Box FAU/SYR, A75,Middle East FM. Hadfield Spears Mobile Hospital [undated]. Britain Yearly Meeting. Acknowledgement ‘Images supplied courtesy of Library of the Society of Friends’.

By placing colonial and transnational intimacies centre stage, this project has three central aims. The first is to evaluate the role of cultural ideas about the sexed, gendered, racialised, othered and wounded body in shaping foreign policy and military operations. The second is to uncover how military and medical authorities and voluntary organisations politicized intimate care and drew moral and sexual boundaries between acceptable and unacceptable forms of corporeal intimacy. The third is to reconsider the experiences of patients themselves, insisting on their agency in negotiating the treatment that was provided to them and exploring the affective consequences of medical categorisations on their individual identities.
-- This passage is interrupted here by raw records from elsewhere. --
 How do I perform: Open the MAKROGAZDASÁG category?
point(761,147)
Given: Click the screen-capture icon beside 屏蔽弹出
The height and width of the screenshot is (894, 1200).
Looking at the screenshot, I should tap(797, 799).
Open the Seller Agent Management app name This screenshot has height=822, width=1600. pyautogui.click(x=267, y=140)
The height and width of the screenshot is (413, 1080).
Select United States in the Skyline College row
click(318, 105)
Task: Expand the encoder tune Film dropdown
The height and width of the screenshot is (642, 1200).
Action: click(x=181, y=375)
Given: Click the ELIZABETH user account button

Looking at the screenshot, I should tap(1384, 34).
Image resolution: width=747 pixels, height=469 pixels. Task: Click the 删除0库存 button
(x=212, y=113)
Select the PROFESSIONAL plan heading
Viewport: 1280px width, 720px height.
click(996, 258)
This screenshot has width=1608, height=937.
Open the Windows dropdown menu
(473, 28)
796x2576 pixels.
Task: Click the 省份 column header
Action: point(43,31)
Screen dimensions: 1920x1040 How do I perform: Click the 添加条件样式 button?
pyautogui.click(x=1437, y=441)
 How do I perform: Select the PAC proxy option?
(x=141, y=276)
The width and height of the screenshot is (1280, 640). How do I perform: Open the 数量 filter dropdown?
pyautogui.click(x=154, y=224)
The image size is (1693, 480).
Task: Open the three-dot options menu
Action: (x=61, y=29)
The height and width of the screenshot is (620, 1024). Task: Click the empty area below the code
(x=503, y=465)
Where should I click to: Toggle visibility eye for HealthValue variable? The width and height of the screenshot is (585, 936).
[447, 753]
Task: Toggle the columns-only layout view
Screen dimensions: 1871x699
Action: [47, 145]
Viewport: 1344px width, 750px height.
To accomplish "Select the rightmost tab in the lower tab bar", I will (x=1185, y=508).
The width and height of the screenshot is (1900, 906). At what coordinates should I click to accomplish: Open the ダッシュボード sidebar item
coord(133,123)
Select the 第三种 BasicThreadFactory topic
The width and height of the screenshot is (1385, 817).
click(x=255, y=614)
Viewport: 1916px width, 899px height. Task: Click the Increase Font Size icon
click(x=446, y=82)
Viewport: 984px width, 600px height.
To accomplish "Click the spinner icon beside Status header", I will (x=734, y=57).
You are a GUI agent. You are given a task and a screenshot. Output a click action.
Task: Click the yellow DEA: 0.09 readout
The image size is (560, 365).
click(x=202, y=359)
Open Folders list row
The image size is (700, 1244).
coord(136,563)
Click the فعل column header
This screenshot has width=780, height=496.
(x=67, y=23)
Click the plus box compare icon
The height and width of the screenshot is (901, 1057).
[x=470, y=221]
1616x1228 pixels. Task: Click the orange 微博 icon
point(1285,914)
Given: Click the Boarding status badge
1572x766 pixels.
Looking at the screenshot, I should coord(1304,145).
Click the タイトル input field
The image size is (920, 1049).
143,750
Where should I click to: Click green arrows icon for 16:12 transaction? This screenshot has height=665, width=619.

The medical spaces of the French Resistance provide a paradigmatic case to study the ways in which contests over political authority amongst French and Allied military elites took place at the level of individual bodies. French resisters were considered as ‘pariahs’ on the international stage and were highly dependent on their Allies and colonies for resources and legitimacy. Their medical spaces were thus remarkably heterogeneous, both in terms of the origins of its staff and patients, and in relation to the broad spectrum of medical traditions and practices that co-existed within them. An examination of these diverse spaces therefore offers a fascinating insight into complex social, gender, religious, professional and ethnic identities, belief systems and subjectivities.

Recent spotlights on the #AidToo movement have raised public awareness on the centrality of gender to understanding the current humanitarian system. By offering historical insights onto intimate bodily encounters, this project will contribute to current debates on gender inequalities and lay stronger foundations for future histories and studies of humanitarianism. Drawing on hitherto unexplored archival documents, personal testimonies and photographs, it will alter our understanding of international medical cooperation and provide a crucial reassessment of the relationships between medical practices, bodily interactions, emotional ideals and individual behaviours.